In Memoriam: The Campus Remembers Those We Lost
The following article was featured in the May 2020 edition of The Campus.
By Aspasia Celia Tsampas
One of the hardest parts about all the changes and hazards brought on due to the Coronavirus pandemic is the inability to properly honor the lives lost during this time, either from the virus or otherwise. The Campus would like to take this time, with a heavy heart, to honor the lives of those lost recently in the City College community. For now, until a proper memorial is possible, we want to celebrate the lives of three very influential lives lost, Professor Michael Sorkin, Professor William Helmreich, and Professor David Nocera. Our sincere condolences go out to their family and friends, and the many other people whose lives these great minds touched.
Distinguished Professor and Director Emeritus of the Graduate Urban Design, Michael Sorkin, one of architecture’s most outspoken public intellectuals and renowned member of the CCNY’s Spitzer School of Architecture, succumbed to the Coronavirus on Thursday, March 26th in Manhattan at 71 years old. Sorkin was a public advocate for social justice and he inspired many in his lectures, designs, and essays. While he will be deeply missed by the entire CCNY community, his impact will be eternal with his contributions to urban design and books such as Twenty Minutes in Manhattan (2009), Exquiste Corpse (1991), All Over the Map (2011), Some Assembly Required (2001), What Goes Up (2018), Starting From Zero (2003) and many more.
Professor William Helmreich, distinguished professor and foundational member of the CCNY sociology department passed away on Saturday, March 28th from complications of the Coronavirus. Helmreich will be best remembered for his series of books in which he walked every street in New York in New York Nobody Knows (2013) and the subsequent books for each borough. An account of his efforts to walk the entire city and document what he saw and heard is a sociological masterpiece. A scholar of Judaism and the son of Holocaust survivor parents, his book Against All Odds: Holocaust Survivors and the Successful Lives They Made in America (1992), highlighted the resilience and achievements of survivors.

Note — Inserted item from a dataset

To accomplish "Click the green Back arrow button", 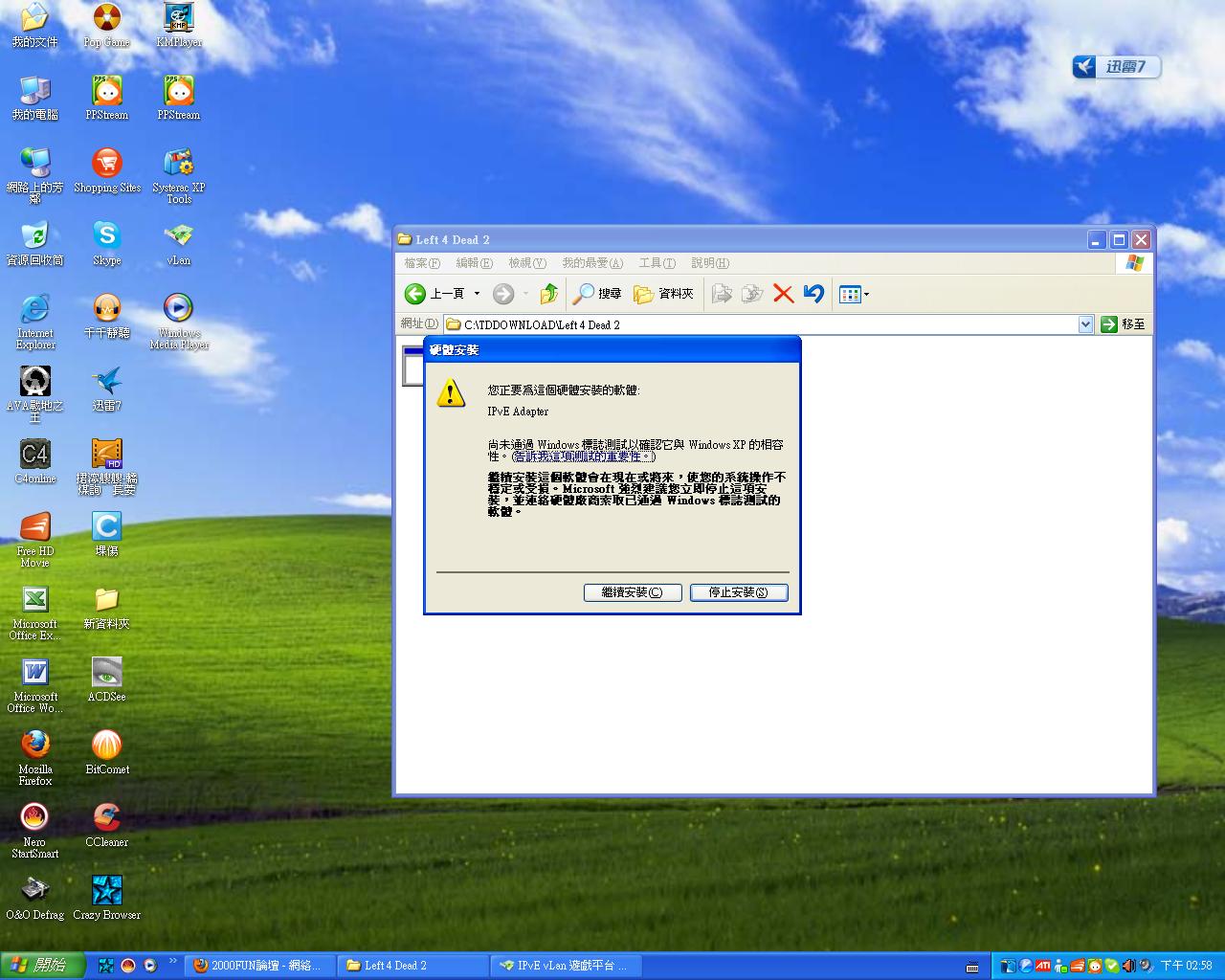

Professor in the Media and Communication Arts department at City College, Augustine David Nocera, age 63, passed away after a sudden illness at Mount Sinai Hospital in New York City on Thursday, March 26, 2020. In a statement released to CCNY, President Vincent Boudreau relayed that he had not contracted the Coronavirus. David was a man of many talents and a reserve of knowledge. In addition to being an educator, David was a proud archivist, who most recently dedicated his time to the George Lois David Archives at City College, where he touched the lives of many students and served as a great mentor to them all. David was the kind of mentor who was willing to help a student in any way he could, always ready to write a recommendation or offer an opportunity. His life experiences and knowledge of the world were an open book to his students. David is survived by his longtime partner, Ellen Handy, an Art History professor at City College.